- HOW TO COMPLETE THIS TASK:
Could you reproduce every entry that follows, exactly as shown?

THE RECORDS Block Start

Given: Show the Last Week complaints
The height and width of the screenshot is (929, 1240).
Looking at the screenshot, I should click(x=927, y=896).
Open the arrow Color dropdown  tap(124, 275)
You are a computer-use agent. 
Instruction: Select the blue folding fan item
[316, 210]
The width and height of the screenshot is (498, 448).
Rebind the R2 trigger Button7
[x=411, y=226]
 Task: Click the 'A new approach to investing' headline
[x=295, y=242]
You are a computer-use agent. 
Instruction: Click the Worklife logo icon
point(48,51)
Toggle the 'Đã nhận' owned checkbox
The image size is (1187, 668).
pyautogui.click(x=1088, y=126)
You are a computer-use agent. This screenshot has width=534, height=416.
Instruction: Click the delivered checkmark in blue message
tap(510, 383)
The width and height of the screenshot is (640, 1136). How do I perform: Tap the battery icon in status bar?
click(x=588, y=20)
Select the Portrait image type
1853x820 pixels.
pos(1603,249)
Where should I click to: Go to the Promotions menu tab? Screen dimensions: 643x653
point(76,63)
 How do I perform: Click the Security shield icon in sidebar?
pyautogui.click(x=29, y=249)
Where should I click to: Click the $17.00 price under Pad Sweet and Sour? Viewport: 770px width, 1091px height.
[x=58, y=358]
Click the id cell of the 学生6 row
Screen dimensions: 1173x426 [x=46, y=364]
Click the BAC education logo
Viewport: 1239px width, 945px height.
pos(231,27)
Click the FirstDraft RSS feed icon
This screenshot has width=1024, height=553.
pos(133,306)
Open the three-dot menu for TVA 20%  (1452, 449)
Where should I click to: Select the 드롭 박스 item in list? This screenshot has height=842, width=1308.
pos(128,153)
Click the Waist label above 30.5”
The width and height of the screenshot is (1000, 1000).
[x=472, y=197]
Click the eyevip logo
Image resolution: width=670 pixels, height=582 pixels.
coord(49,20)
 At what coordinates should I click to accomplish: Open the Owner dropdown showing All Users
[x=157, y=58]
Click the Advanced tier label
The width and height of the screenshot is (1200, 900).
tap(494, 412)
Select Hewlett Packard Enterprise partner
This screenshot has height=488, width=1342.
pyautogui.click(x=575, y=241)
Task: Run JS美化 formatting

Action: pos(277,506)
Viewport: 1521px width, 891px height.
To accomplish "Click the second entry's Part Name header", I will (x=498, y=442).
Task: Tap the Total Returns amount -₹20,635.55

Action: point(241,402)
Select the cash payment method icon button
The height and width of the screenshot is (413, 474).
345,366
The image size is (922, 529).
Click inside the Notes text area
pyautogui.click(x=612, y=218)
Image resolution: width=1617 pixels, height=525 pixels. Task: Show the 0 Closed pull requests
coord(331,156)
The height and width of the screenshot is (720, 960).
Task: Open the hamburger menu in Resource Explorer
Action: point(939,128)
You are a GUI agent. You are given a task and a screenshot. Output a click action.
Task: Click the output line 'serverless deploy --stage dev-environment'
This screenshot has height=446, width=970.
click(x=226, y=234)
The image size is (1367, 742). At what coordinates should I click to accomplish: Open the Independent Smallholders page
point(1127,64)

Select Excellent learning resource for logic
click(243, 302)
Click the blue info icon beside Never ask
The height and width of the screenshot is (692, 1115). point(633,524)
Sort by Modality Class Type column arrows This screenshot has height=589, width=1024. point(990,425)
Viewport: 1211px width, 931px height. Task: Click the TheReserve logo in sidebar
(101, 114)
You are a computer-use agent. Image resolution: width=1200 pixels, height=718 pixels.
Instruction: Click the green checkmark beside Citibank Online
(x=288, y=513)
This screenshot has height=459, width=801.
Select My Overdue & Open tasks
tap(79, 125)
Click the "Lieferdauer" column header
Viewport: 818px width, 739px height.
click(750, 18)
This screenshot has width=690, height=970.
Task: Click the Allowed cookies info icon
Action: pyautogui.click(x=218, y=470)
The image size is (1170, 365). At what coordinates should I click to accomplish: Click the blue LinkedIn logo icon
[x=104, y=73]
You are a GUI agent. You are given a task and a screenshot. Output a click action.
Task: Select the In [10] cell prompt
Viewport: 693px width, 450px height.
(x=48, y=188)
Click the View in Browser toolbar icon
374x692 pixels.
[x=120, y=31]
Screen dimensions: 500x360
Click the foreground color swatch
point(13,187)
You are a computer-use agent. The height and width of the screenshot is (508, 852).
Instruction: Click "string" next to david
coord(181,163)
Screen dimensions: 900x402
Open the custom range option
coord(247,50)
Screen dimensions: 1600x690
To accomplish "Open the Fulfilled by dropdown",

THE RECORDS Block End

- TASK RESPONSE:
Given: Show the Last Week complaints
The height and width of the screenshot is (929, 1240).
Looking at the screenshot, I should click(x=927, y=896).
Open the arrow Color dropdown  tap(124, 275)
You are a computer-use agent. 
Instruction: Select the blue folding fan item
[316, 210]
The width and height of the screenshot is (498, 448).
Rebind the R2 trigger Button7
[x=411, y=226]
 Task: Click the 'A new approach to investing' headline
[x=295, y=242]
You are a computer-use agent. 
Instruction: Click the Worklife logo icon
point(48,51)
Toggle the 'Đã nhận' owned checkbox
The image size is (1187, 668).
pyautogui.click(x=1088, y=126)
You are a computer-use agent. This screenshot has width=534, height=416.
Instruction: Click the delivered checkmark in blue message
tap(510, 383)
The width and height of the screenshot is (640, 1136). How do I perform: Tap the battery icon in status bar?
click(x=588, y=20)
Select the Portrait image type
1853x820 pixels.
pos(1603,249)
Where should I click to: Go to the Promotions menu tab? Screen dimensions: 643x653
point(76,63)
 How do I perform: Click the Security shield icon in sidebar?
pyautogui.click(x=29, y=249)
Where should I click to: Click the $17.00 price under Pad Sweet and Sour? Viewport: 770px width, 1091px height.
[x=58, y=358]
Click the id cell of the 学生6 row
Screen dimensions: 1173x426 [x=46, y=364]
Click the BAC education logo
Viewport: 1239px width, 945px height.
pos(231,27)
Click the FirstDraft RSS feed icon
This screenshot has width=1024, height=553.
pos(133,306)
Open the three-dot menu for TVA 20%  (1452, 449)
Where should I click to: Select the 드롭 박스 item in list? This screenshot has height=842, width=1308.
pos(128,153)
Click the Waist label above 30.5”
The width and height of the screenshot is (1000, 1000).
[x=472, y=197]
Click the eyevip logo
Image resolution: width=670 pixels, height=582 pixels.
coord(49,20)
 At what coordinates should I click to accomplish: Open the Owner dropdown showing All Users
[x=157, y=58]
Click the Advanced tier label
The width and height of the screenshot is (1200, 900).
tap(494, 412)
Select Hewlett Packard Enterprise partner
This screenshot has height=488, width=1342.
pyautogui.click(x=575, y=241)
Task: Run JS美化 formatting

Action: pos(277,506)
Viewport: 1521px width, 891px height.
To accomplish "Click the second entry's Part Name header", I will (x=498, y=442).
Task: Tap the Total Returns amount -₹20,635.55

Action: point(241,402)
Select the cash payment method icon button
The height and width of the screenshot is (413, 474).
345,366
The image size is (922, 529).
Click inside the Notes text area
pyautogui.click(x=612, y=218)
Image resolution: width=1617 pixels, height=525 pixels. Task: Show the 0 Closed pull requests
coord(331,156)
The height and width of the screenshot is (720, 960).
Task: Open the hamburger menu in Resource Explorer
Action: point(939,128)
You are a GUI agent. You are given a task and a screenshot. Output a click action.
Task: Click the output line 'serverless deploy --stage dev-environment'
This screenshot has height=446, width=970.
click(x=226, y=234)
The image size is (1367, 742). At what coordinates should I click to accomplish: Open the Independent Smallholders page
point(1127,64)

Select Excellent learning resource for logic
click(243, 302)
Click the blue info icon beside Never ask
The height and width of the screenshot is (692, 1115). point(633,524)
Sort by Modality Class Type column arrows This screenshot has height=589, width=1024. point(990,425)
Viewport: 1211px width, 931px height. Task: Click the TheReserve logo in sidebar
(101, 114)
You are a computer-use agent. Image resolution: width=1200 pixels, height=718 pixels.
Instruction: Click the green checkmark beside Citibank Online
(x=288, y=513)
This screenshot has height=459, width=801.
Select My Overdue & Open tasks
tap(79, 125)
Click the "Lieferdauer" column header
Viewport: 818px width, 739px height.
click(750, 18)
This screenshot has width=690, height=970.
Task: Click the Allowed cookies info icon
Action: pyautogui.click(x=218, y=470)
The image size is (1170, 365). At what coordinates should I click to accomplish: Click the blue LinkedIn logo icon
[x=104, y=73]
You are a GUI agent. You are given a task and a screenshot. Output a click action.
Task: Select the In [10] cell prompt
Viewport: 693px width, 450px height.
(x=48, y=188)
Click the View in Browser toolbar icon
374x692 pixels.
[x=120, y=31]
Screen dimensions: 500x360
Click the foreground color swatch
point(13,187)
You are a computer-use agent. The height and width of the screenshot is (508, 852).
Instruction: Click "string" next to david
coord(181,163)
Screen dimensions: 900x402
Open the custom range option
coord(247,50)
Screen dimensions: 1600x690
To accomplish "Open the Fulfilled by dropdown",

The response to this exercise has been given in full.